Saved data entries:
- - -
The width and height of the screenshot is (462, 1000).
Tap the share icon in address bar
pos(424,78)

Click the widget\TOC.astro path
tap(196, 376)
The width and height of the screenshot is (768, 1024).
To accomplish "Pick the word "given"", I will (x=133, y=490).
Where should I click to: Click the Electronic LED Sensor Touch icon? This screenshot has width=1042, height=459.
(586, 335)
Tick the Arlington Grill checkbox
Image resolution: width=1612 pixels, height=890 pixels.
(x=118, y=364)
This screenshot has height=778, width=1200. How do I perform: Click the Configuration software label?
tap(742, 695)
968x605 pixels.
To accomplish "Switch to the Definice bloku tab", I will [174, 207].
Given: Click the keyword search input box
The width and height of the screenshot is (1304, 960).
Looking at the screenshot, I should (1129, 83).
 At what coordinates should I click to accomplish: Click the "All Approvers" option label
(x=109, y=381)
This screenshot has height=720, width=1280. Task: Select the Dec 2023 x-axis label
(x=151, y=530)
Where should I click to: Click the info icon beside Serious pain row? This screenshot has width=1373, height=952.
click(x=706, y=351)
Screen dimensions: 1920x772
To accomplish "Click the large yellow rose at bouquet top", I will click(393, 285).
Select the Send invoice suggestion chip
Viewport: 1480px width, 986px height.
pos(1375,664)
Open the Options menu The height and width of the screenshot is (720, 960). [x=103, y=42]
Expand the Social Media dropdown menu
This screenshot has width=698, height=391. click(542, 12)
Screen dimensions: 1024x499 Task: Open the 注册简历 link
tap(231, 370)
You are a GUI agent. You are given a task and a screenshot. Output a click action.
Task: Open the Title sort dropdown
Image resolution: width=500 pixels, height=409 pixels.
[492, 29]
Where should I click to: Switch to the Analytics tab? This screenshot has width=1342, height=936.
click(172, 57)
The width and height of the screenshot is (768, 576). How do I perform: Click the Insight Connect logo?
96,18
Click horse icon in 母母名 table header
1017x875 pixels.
- - -
• _Assignment_
Search term "will": return each line of the data that contains it.

• _Exercise solution_
To accomplish "Pick the word "given"", I will (x=133, y=490).
To accomplish "Switch to the Definice bloku tab", I will [174, 207].
To accomplish "Click the large yellow rose at bouquet top", I will click(393, 285).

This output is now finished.